───── READING TEXT

Operating Partnership Agreement and Limited Liability Company Agreements

 

Concurrently with the completion of the private offering, we entered into the operating partnership agreement with the various persons who received LTIP units, and the operating partnership entered into amended and restated limited liability company agreements with the various continuing investors in our LLC subsidiaries. These include certain members of our senior management team and our other continuing investors. As a result, such persons became either limited partners of our operating partnership or non-managing members in our LLC subsidiaries.

 

Pursuant to the partnership agreement and LLC agreements, each limited partner of our operating partnership has the right, subject to the terms and conditions set forth in the partnership agreement to require our operating partnership to redeem all or a portion of the OP units held by such limited partner in exchange for a cash amount equal to the number of tendered OP units multiplied by the price of a share of our common stock (determined in accordance with, and subject to adjustment under, the terms of the partnership agreement), unless the terms of such OP units or a separate agreement entered into between the operating partnership and the holder of such OP units provide that the holder is not entitled to a right of redemption or impose conditions on the exercise of such right of redemption. On or before the close of business on the fifth business day after we receive a notice of redemption, we may, in our sole and absolute discretion, but subject to the restrictions on the ownership of our stock imposed under our charter and the transfer restrictions and other limitations thereof, elect to acquire some or all of the tendered OP units from the tendering person in exchange for shares of our common stock, based on an exchange ratio of one share of our common stock for each OP unit (subject to anti-dilution adjustments provided in the partnership agreement). See “Description of the Limited Partnership Agreement of Our Operating Partnership.”

──────────
───── AVAILABLE DATA

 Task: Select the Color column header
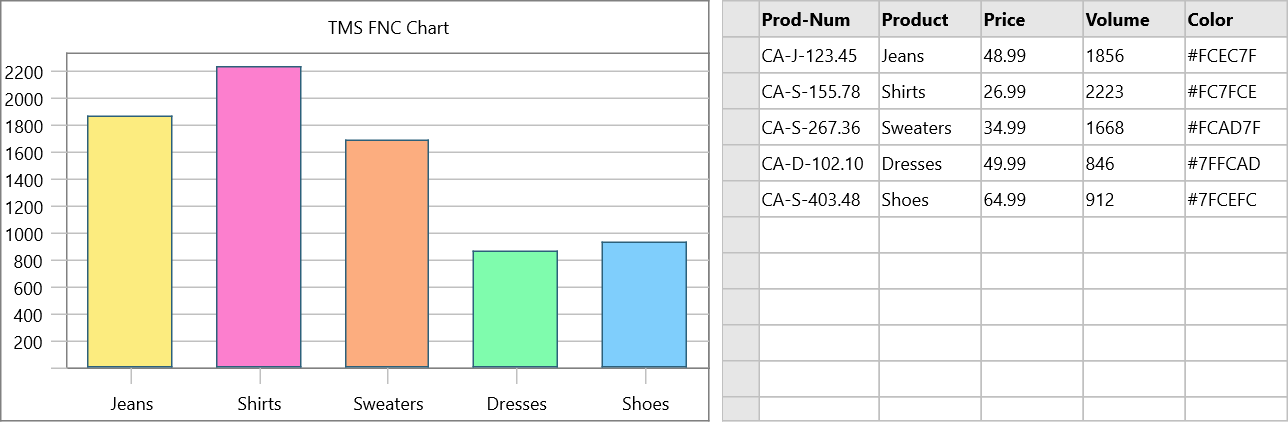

──────────

## EXERCISE TASK 1
From the text on the operating partnership agreement, reproduce the passage starting at "Operating Partnership Agreement and" and ending at "members in our LLC subsidiaries.".
## EXERCISE TASK 2
According to the text on the operating partnership agreement, what exchange ratio applies when tendered OP units are acquired in exchange for shares of common stock?

## RIGHT ANSWER 1
Operating Partnership Agreement and Limited Liability Company Agreements

 

Concurrently with the completion of the private offering, we entered into the operating partnership agreement with the various persons who received LTIP units, and the operating partnership entered into amended and restated limited liability company agreements with the various continuing investors in our LLC subsidiaries. These include certain members of our senior management team and our other continuing investors. As a result, such persons became either limited partners of our operating partnership or non-managing members in our LLC subsidiaries.

## RIGHT ANSWER 2
One share of common stock for each OP unit, subject to anti-dilution adjustments provided in the partnership agreement.